Mid-air Refueling and Optimizing for Scale
You’ve found product market fit. Customers love your product. New customers are signing up and trying it out. Existing customers are ramping up usage. Everything should be going great, except it isn’t.
Things are breaking, and your technology challenges feel akin to mid-air refueling.
The scale at which you built your MVP can’t handle the scale you’re supporting today, much less the scale you’ll need to support in the upcoming months. Request latency is increasing, Nagios alerts are going off all the time — including in the middle of the night. Customers may or may not be blind to what’s happening under the hood, but the system is definitely straining.
The polish on your MVP is lacking and bugs are piling up in your support queue. You’re unsure how to prioritize but you’re squashing issues as fast as possible. Yet somehow, input volume of bugs exceeds your ability to fix and remove them from the queue. The problem continues to compound.
The technical solution and implementation to fix these problems will of course be completely bespoke to the problems and system you’ve built. In our previous post, we presented some basic principles that applied to pre-product market fit development. Here, we’ll do the same for scaling your post-product market fit system.
The shortest path between two points is a straight line. Yet when upgrading a complex system, taking the most direct route forward may not be the safest approach.
Consider the database powered search you built for your MVP; it’s killing your database, it’s slow, and quality sucks. You need to upgrade to a standalone search service like Solr or ElasticSearch.
After reading the Solr 101 documentation, the problem seems trivial at face value. Yet upon further digging, challenges arise: your search data spans multiple columns and multiple tables, each of which can be updated at any time and must in turn be updated in your search index. Furthermore, the lexicon of your index includes domain specific part numbers, which you don’t think will parse properly with the standard stemmers included in the search engine.
So instead of writing the system to collect all updates directly into Solr and serve back results with a standard stemmer, you instead choose a path that looks something like this:
- Maintain explicit denormalized tables in your database that reflect the schema of your search index and focus on solving the update problems first.
- Write a script that verifies that these denormalized tables are in fact correct.
- Switch your database search to run off these denormalized tables.
- Start writing data into your search index from these denormalized views.
- Turn on search index with no tokenization, and verify that result set sizes are the same as your database search.
- Tweak your stemming algorithms and iterate until you have something that’s good enough.
Without getting into detail, at a high level what we’ve done here is we’ve broken down the solution given the specifics of the problem at play. Each step is digestible, and getting to step 6 may require twice the work required if you tried to shortcut directly there.
Yet since people are now using your product and depend on it, uptime now is a big deal, and the additional work required is a good tradeoff for mitigating risk.

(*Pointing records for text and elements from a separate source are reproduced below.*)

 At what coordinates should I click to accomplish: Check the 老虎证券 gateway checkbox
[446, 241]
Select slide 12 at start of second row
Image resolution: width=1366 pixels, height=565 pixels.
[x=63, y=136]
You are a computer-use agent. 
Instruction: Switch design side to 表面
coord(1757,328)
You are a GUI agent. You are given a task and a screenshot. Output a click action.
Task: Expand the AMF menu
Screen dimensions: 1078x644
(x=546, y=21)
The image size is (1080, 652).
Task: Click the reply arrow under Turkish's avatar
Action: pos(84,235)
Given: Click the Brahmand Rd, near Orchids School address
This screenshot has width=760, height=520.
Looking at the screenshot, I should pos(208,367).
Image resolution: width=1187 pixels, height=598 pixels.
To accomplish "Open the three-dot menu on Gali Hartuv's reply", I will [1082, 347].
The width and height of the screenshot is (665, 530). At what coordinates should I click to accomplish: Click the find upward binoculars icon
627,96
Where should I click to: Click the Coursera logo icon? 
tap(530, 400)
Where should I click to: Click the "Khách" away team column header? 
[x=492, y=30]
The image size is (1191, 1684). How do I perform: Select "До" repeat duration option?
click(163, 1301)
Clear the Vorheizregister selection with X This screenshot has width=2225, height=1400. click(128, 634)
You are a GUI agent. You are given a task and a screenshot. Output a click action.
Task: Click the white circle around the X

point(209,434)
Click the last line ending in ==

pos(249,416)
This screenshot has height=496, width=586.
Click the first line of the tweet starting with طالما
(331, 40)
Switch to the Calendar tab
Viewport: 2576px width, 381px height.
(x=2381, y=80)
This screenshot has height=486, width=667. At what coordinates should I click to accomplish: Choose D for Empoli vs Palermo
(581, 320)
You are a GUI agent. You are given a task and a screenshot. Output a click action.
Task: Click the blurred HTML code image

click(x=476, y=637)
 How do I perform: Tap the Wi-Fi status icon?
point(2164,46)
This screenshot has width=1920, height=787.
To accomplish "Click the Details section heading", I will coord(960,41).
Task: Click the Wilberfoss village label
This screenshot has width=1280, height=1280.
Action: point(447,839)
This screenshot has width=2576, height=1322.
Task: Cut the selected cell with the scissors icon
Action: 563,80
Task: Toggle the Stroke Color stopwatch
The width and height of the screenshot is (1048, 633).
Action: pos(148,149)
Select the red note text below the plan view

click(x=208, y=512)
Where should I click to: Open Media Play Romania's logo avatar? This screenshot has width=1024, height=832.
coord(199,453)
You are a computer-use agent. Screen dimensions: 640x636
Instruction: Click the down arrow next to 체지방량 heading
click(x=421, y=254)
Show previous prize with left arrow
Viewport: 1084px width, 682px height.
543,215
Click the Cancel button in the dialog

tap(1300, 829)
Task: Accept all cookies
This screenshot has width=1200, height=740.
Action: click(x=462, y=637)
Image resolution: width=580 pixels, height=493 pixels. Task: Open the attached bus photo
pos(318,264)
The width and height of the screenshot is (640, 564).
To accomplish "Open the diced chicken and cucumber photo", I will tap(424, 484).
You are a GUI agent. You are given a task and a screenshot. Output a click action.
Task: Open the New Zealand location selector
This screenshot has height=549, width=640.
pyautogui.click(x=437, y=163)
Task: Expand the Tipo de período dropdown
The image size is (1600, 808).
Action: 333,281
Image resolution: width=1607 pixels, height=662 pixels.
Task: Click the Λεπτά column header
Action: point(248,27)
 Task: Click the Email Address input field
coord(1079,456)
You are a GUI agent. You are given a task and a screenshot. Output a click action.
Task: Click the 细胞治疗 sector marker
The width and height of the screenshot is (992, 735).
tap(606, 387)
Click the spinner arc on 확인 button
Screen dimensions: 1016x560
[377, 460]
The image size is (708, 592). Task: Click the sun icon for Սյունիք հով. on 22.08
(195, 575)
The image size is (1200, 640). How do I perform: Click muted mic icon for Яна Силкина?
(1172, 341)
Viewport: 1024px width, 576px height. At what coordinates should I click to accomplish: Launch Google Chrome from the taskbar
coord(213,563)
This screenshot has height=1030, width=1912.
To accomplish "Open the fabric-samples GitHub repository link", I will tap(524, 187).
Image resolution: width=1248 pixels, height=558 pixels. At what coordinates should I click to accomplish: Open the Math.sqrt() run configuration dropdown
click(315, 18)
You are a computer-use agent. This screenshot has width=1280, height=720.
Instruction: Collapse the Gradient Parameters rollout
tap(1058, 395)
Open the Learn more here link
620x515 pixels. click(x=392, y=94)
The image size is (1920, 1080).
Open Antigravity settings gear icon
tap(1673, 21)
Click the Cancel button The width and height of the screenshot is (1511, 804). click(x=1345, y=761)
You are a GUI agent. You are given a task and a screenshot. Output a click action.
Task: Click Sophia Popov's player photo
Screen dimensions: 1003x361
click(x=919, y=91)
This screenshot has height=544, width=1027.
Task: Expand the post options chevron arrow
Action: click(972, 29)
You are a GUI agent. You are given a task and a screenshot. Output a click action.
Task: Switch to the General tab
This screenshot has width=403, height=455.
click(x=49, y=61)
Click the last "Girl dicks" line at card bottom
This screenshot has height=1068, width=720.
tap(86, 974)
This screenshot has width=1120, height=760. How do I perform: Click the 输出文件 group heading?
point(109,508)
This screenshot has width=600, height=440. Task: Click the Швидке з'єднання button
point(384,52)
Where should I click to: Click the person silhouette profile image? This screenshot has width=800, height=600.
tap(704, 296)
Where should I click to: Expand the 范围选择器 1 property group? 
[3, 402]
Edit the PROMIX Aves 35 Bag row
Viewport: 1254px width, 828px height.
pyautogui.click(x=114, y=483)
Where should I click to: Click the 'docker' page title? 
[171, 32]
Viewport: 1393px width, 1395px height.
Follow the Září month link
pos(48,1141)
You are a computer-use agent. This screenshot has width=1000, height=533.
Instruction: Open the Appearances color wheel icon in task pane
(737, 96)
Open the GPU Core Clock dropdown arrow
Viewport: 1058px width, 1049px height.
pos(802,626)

Start measuring everything
You didn’t find your MVP by A/B testing, and you probably had little to no logging when your first demo prototype was completed.
Now that your system is scaling along with your userbase, invest in logging, graphing, and dashboards.
Graphs are important for both identifying change-related regressions, as well as for visualizing historical trends that need to be addressed. Tools like StatsD allow for simple graphing without the need for logs, and products like Splunk or Kibana can sit on top of your aggregated logs and provide a simple way to generate charts.
Finally, dashboards are the glue that allows your data to tell a story. Create a deploy dashboard to watch after code deploys and measures average response latency, etc. A search dashboard might measure requests per second, 95th percentile latency, and execution times for search-related database queries. We’re big fans of the “technology-less” dashboard, which effectively consists of static html, embedded graphs, and maybe even an iframe or two ;)
Plan for a 12-month shelf life
Now that your product is “working”, it’s tempting to design for the long-haul and build that parallelized search cluster that can scale indefinitely. You’ve studied Netflix architecture and are convinced that you can build something similarly great that can support 300MM concurrent users.
The reality here is that while your product may be in a post-product market fit state, the technology is still very much in its infancy. Over the next year and beyond, you’ll attract new customers, and the demands of the system (as well as the product) will change significantly.
The rule of thumb I generally go by is to expect a 12 month lifespan for most code you write. Given this, you should invest effort in ensuring that your code and associated systems can be rewritten and re-architected in the next year.
Scaling your startup’s technology isn’t easy and staying as pragmatic as possible is critical. Bleeding edge technology, complex architectures, or mathematically elegant solutions may be intellectually appealing, but won’t get you any closer to the problem you’re trying to solve.